Story: Timeless {
backstory |
index }
Title: Edward
Rating: G
Challenge: FOTD: polymorphous, Grapefruit #11: under the bridge
Toppings/Extras: pocky chain, malt, whipped cream (first few), fresh peaches, fresh blueberries, caramel (last one)
Wordcount: 1,500
Summary: Human beings are a work-in-progress.
Notes: I could have done this for any of the characters, but it seemed right to do it for the main man who I neglect so terribly! Polymorphous: having, assuming, or passing through many or various forms, stages or the like. Grapefruit PFAH: Ashdown : he who knows nothing is closer to the truth than he whose mind is filled with falsehoods and errors. Peaches: You’ve spent months in this process of self-transformation and you deserve a little rest. Blueberries: The secret is not to dream… the secret is to wake up. Waking up is harder.

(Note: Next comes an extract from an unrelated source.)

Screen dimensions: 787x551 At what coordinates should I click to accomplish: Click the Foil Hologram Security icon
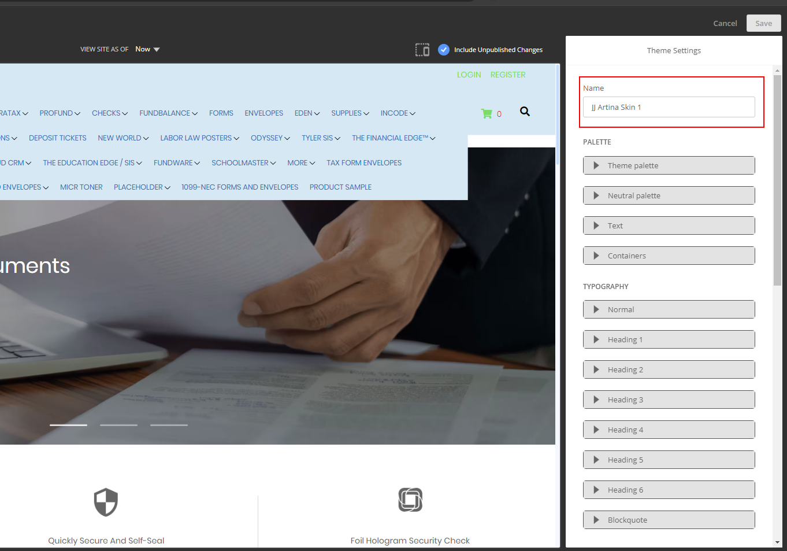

Everything is easy for a six-year-old. At the age of six, one is effortlessly sprightly, witty, knowledgeable and filled with incredible schemes and ideas. At the age of six, one is also… better than those fusty old grown-ups who on being so hopelessly uninteresting.
Edward is no exception.
He likes to make a big fuss.
He breaks things, sometimes on purpose, though he always makes it look like an accident. He’s eerily good at that. He climbs trees and pulls faces at his sister.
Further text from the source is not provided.